▸ **YOUR GOAL**
Read through the entries below and return each line with the word "will".

Segment Start: DATA

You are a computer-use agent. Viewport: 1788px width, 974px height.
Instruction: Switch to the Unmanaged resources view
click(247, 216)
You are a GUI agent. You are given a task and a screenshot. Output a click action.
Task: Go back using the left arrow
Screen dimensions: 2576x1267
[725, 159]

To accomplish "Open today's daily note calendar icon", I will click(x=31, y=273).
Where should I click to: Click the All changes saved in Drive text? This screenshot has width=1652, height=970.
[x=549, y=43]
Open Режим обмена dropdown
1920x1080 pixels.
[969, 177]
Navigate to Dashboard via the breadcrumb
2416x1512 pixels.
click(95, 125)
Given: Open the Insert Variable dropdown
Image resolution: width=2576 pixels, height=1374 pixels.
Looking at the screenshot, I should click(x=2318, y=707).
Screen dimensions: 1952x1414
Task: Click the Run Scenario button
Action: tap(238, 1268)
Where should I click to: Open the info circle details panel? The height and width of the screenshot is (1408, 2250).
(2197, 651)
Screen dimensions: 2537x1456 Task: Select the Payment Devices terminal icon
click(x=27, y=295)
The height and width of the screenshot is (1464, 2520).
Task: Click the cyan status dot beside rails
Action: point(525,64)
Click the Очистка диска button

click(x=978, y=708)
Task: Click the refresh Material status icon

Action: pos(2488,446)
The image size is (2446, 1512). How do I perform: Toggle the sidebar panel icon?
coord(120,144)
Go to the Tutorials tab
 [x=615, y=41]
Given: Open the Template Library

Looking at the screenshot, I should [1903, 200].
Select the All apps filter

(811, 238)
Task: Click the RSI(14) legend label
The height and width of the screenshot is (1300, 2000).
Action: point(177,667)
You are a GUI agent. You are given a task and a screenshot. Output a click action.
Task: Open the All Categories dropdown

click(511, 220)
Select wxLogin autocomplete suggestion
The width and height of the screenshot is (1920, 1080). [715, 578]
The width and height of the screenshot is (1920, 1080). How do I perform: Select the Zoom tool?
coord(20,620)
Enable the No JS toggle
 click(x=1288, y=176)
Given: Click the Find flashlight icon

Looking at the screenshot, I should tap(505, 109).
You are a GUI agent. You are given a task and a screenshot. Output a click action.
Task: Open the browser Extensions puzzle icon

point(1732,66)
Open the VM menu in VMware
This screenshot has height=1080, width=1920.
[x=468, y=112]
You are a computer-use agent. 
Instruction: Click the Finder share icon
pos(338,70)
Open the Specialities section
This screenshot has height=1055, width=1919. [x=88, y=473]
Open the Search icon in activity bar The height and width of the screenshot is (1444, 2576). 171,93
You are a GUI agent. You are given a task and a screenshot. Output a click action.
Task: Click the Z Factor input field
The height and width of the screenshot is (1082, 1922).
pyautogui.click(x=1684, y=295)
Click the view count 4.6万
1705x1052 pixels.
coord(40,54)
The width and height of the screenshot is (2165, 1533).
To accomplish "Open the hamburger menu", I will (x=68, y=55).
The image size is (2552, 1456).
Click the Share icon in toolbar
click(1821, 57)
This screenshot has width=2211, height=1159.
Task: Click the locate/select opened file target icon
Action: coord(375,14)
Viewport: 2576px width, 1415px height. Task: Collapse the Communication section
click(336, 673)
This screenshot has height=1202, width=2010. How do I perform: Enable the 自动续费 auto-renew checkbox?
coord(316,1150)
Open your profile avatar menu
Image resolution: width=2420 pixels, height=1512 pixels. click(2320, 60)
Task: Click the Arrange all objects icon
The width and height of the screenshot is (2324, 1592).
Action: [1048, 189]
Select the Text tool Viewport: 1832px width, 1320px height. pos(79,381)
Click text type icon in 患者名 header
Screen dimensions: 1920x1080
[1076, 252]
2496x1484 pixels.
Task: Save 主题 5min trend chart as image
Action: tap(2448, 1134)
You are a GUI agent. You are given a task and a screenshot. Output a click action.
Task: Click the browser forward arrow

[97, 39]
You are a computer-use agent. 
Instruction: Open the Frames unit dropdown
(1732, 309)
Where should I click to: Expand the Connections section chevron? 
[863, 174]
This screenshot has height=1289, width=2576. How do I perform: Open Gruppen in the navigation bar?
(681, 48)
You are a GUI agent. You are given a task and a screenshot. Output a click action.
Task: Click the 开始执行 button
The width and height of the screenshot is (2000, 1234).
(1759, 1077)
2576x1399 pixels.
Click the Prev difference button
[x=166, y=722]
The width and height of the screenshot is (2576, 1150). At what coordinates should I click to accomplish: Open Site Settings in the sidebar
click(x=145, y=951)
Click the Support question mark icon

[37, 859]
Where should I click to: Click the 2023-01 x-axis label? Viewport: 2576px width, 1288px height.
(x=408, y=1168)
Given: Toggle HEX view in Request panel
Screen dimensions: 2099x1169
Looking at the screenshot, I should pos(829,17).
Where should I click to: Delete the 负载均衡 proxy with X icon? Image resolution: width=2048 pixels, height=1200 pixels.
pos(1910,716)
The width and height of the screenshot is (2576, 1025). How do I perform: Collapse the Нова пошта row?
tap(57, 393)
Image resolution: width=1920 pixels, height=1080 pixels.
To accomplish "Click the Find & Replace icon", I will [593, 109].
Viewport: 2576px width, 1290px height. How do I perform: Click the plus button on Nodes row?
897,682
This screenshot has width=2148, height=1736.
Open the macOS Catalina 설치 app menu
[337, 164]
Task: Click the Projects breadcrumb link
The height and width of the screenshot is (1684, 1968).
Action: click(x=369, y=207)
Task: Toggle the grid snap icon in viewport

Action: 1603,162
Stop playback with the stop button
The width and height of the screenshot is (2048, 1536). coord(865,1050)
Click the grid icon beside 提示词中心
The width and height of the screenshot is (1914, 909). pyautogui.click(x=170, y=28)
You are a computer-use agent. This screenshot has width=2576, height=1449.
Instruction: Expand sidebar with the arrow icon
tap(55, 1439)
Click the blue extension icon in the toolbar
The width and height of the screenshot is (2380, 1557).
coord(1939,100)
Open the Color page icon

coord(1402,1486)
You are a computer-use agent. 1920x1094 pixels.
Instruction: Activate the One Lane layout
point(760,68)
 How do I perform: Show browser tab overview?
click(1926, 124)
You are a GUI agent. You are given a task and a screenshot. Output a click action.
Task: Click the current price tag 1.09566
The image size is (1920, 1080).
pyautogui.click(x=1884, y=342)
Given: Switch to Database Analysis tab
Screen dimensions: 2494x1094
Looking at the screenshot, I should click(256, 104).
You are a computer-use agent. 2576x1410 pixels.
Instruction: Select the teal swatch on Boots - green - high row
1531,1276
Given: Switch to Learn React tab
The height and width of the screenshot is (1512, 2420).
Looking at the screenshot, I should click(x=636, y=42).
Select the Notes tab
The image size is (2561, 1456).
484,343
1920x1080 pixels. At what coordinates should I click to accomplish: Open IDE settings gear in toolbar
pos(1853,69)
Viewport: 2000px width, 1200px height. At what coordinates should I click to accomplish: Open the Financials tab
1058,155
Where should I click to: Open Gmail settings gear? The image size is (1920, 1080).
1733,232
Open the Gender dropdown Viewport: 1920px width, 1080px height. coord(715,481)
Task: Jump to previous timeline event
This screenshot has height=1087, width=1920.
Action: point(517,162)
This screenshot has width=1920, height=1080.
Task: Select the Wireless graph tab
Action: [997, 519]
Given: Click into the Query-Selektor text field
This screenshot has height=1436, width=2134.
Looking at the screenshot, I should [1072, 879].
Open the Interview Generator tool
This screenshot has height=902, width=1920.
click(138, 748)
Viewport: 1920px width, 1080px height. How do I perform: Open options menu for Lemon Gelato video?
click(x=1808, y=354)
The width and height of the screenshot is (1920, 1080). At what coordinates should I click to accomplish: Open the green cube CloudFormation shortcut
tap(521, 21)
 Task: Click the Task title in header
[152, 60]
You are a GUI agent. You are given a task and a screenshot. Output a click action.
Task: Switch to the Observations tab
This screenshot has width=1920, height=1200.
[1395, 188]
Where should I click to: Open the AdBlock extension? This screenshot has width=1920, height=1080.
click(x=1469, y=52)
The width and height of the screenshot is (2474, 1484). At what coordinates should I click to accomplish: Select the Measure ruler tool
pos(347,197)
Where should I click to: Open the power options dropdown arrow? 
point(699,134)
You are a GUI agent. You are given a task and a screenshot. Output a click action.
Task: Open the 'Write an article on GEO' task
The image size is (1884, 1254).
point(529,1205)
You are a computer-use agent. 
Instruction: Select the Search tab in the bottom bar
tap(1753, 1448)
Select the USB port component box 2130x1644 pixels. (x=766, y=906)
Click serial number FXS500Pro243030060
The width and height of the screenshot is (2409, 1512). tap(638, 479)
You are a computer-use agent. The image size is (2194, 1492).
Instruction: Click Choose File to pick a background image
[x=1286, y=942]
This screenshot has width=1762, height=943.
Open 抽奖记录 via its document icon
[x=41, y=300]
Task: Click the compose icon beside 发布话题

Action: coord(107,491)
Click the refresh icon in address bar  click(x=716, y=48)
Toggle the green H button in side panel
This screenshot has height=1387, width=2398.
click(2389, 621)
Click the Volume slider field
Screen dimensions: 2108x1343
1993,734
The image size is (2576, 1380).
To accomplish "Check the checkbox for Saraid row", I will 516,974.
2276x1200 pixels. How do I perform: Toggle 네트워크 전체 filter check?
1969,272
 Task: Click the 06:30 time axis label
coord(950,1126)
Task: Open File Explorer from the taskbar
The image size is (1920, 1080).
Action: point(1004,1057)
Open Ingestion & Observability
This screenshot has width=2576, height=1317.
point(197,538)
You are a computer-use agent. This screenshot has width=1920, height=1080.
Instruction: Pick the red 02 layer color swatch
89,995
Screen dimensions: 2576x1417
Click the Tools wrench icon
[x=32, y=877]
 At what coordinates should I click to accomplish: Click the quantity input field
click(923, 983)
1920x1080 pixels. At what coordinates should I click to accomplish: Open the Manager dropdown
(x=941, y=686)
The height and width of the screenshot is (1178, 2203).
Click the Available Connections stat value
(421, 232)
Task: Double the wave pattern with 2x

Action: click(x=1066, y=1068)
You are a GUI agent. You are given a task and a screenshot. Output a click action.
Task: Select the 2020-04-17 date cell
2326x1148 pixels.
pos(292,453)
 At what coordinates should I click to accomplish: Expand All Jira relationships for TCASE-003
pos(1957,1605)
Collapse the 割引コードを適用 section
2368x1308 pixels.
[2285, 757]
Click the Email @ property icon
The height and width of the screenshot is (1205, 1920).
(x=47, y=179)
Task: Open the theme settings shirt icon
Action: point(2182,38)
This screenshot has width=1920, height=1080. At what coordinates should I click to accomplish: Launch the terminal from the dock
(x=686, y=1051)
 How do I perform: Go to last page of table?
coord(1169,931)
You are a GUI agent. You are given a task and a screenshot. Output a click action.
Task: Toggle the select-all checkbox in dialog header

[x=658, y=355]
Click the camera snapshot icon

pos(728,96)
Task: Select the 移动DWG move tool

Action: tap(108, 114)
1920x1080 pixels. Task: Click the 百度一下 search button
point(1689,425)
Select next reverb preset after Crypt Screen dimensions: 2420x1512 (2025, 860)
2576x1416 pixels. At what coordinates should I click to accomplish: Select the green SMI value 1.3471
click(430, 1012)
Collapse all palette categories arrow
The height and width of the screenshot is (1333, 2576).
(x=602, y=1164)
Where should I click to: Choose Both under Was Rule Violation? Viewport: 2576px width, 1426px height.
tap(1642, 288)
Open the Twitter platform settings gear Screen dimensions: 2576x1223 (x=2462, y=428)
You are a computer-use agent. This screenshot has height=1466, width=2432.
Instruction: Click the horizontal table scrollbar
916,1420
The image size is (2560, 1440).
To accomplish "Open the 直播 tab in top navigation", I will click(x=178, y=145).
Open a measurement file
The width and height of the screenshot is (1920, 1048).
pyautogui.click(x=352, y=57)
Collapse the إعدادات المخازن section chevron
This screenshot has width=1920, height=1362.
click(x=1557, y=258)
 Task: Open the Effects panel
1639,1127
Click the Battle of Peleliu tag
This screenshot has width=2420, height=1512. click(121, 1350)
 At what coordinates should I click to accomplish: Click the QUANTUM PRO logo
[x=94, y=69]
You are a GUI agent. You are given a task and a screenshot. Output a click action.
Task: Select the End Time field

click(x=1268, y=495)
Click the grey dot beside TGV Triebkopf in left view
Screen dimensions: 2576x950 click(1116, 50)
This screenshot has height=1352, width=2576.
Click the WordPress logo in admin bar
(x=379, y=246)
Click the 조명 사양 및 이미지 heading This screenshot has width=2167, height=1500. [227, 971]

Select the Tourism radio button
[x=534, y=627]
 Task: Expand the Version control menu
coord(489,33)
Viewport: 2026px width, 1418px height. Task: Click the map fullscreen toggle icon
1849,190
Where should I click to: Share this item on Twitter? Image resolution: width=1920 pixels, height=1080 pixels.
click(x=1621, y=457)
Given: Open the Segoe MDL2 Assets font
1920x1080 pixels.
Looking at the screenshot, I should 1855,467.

Segment End: DATA

▸ **TASK RESPONSE**
To accomplish "Open today's daily note calendar icon", I will click(x=31, y=273).
To accomplish "Open the hamburger menu", I will (x=68, y=55).
To accomplish "Click the Find & Replace icon", I will [593, 109].
To accomplish "Check the checkbox for Saraid row", I will 516,974.
To accomplish "Open the 直播 tab in top navigation", I will click(x=178, y=145).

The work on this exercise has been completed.